--- SUPPLIED INFORMATION ---

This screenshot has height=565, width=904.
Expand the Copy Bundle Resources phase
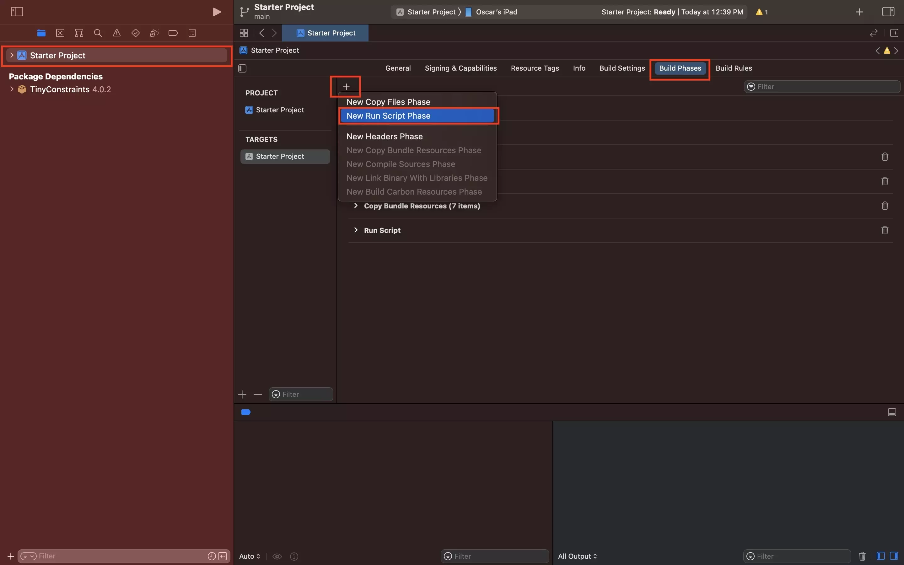click(356, 206)
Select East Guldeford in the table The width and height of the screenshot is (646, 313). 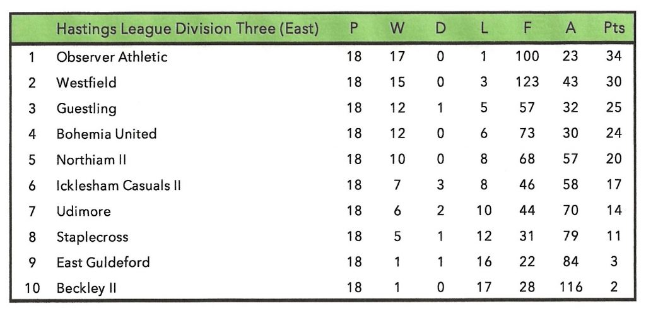pyautogui.click(x=103, y=263)
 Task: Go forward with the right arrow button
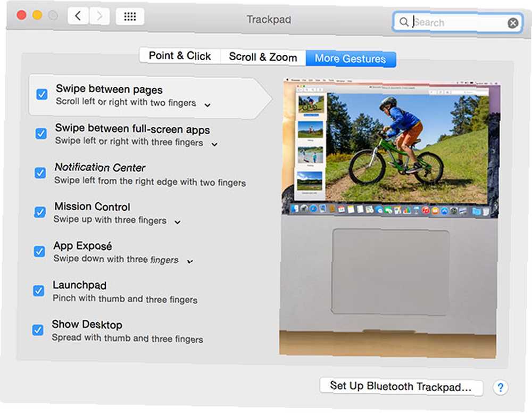pos(99,15)
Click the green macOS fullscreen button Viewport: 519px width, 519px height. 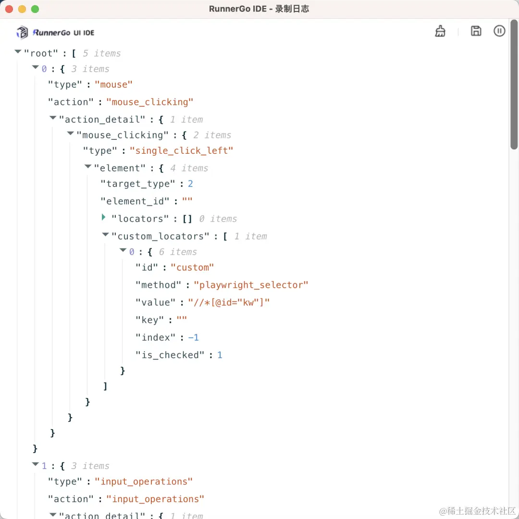pos(35,9)
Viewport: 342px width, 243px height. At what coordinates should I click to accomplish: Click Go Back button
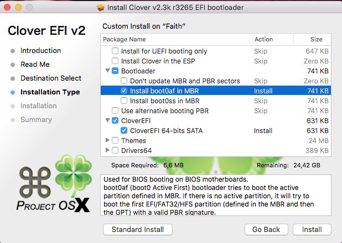266,230
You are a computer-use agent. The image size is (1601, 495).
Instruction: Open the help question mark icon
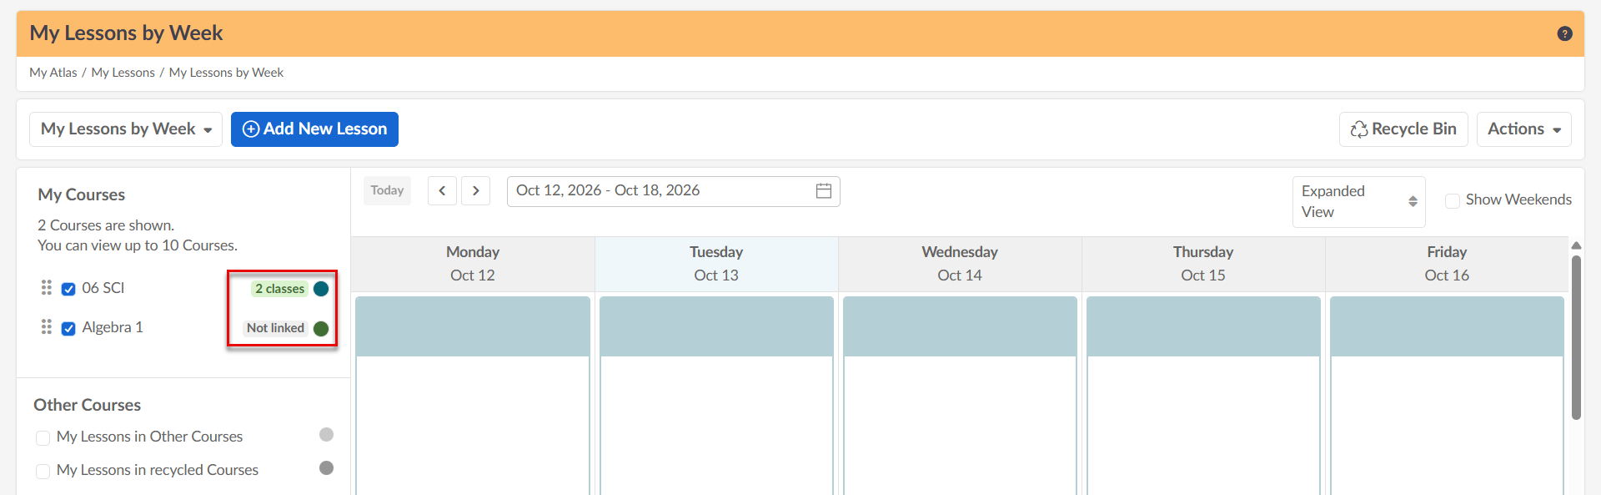click(x=1564, y=33)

---

Would you transcribe, exactly and only, the lines from the one that contains "Viewport: 342px width, 243px" through the last line of the data above, without any pictures?

● EXPECTED OUTPUT:
Viewport: 342px width, 243px height. At what coordinates should I click to accomplish: Click Go Back button
266,230
You are a computer-use agent. The image size is (1601, 495).
Instruction: Open the help question mark icon
click(x=1564, y=33)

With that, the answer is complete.